Molière a écrit son Dom Juan juste après le scandale du Tartuffe; c’est un homme en colère, haïssant la censure et la bien-pensance, qui reprend le personnage
inventé par Tirso de Molina pour en livrer sa version. Libertin, ne craignant pas de défier Dieu, manipulateur, menteur, arrogant et cynique, Dom Juan passe de femme en femme,
leur promet le mariage pour les séduire, qu’elles soient nobles ou paysannes. «L’abuseur», suivi du seul Sganarelle, n’est fidèle qu’au refus de se lier, principe avec
lequel il ne transigera jamais, même si cela le condamne à une mort certaine.
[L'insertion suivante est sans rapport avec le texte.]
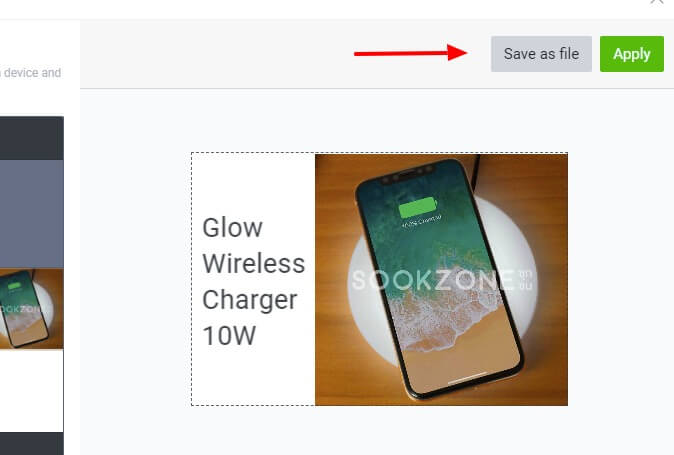Click the red arrow annotation

pos(411,53)
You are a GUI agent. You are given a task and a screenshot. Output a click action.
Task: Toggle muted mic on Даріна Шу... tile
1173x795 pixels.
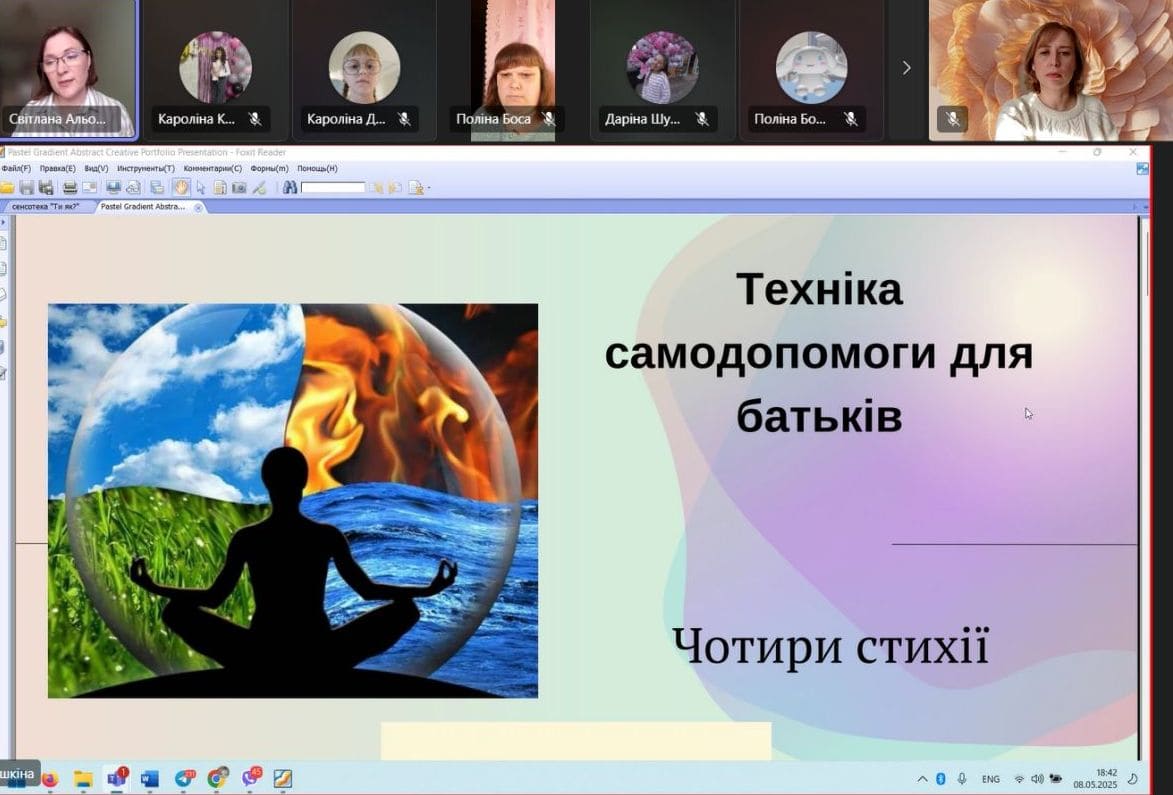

Pour Julie Brochen, directrice du Théâtre National de Strasbourg, Dom Juan n’est pas un simple séducteur mais un homme qui revendique son anticonformisme. Son absolu besoin de
liberté et son insoumission composent une vision politique en soi. Elle a réuni pour cette création, aux côtés des comédiens de la troupe permanente du TNS, de jeunes acteurs
fraîchement sortis de l’École. Elle a choisi un décor qui peut rappeler une écurie et composé une esthétique baroque où la terre, le bois et le fer contrastent avec de lumineux
costumes d’époque de style hispanisant. Et le sol quadrillé de noir et de blanc, renvoyant à un plateau d’échecs, nous rappelle que Dom Juan est un homme qui joue avec la
morale, avec nos nerfs, avec la vie. La partie qui oppose un Dom Juan de fougue et de jeunesse à tous les conformismes et les carcans peut s’engager.